> [EXERCISES TO COMPLETE]:
- 1) In the text on uplink channel coding, which step is performed after rate matching?
- 2) Reproduce the passage of the text on uplink channel coding from "Rate matching is" to "and ‘C’ represents a total number of code blocks.".

> [PAGE TEXT]:
Channel coding is performed after code block segmentation and code block CRC (S120). Bits after channel coding are d_r0⁽ⁱ⁾, d_r1⁽ⁱ⁾, d_r2⁽ⁱ⁾, d_r3⁽ⁱ⁾, . . . , d_r(Dr−1)⁽ⁱ⁾. i=0, 1, 2, and ‘D_r’ represents the number of bits of the ith coded streams for the code block ‘r’ (that is, D_r=K_r+4). ‘r’ represents the code block number (r=0, 1, . . . , C−1), and Kr represents the number of bits of the code block ‘r’. ‘C’ represents a total number of code blocks. Turbo coding may be used for channel coding.

Rate matching is performed after channel coding (S130). Bits after rate matching are e_r0, e_r1, e_r2, e_r3, . . . , e_r(Er−1). E_r is the number of rate matched bits for the rth code block. ‘r=0, 1, . . . , C−1, and ‘C’ represents a total number of code blocks.

Code block connection is performed after rate matching (S140). Bits after code block connection are f₀, f₁, f₂, f₃, . . . , f_G−1. G is a total number of coded bits for transmission. When control information is multiplexed with UL-SCH transmission, bits used for control information transmission is not included in G. f₀, f₁, f₂, f₃, . . . , f_G−1 corresponds to UL-SCH codewords.

In case of uplink control information, channel coding of channel quality information (CQI and/or PMI), RI and HARQ-ACK is performed independently. Channel coding of UCI is performed on the basis of the number of coded symbols for each of control information. For example, the coded symbols may be used for rate matching of coded control information. The number of coded symbols corresponds to the number of modulated symbols, the number of REs, etc. in the later process.

> [DATA LINES]:
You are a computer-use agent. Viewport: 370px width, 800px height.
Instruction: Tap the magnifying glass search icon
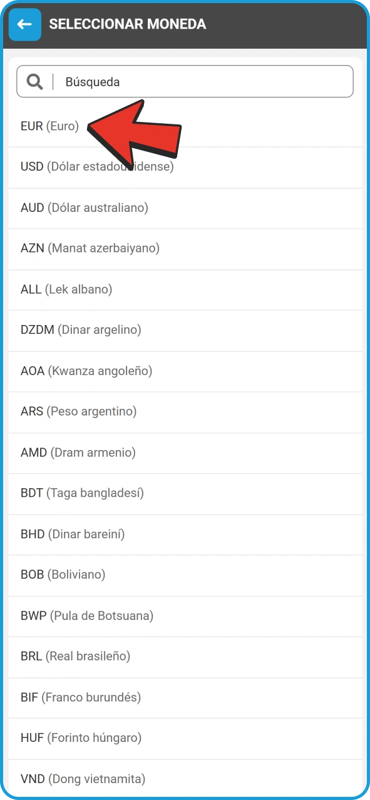pos(35,82)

> [RESULTS OF THE EXERCISE]:
- 1) Code block connection is performed after rate matching (S140).

- 2)
Rate matching is performed after channel coding (S130). Bits after rate matching are e_r0, e_r1, e_r2, e_r3, . . . , e_r(Er−1). E_r is the number of rate matched bits for the rth code block. ‘r=0, 1, . . . , C−1, and ‘C’ represents a total number of code blocks.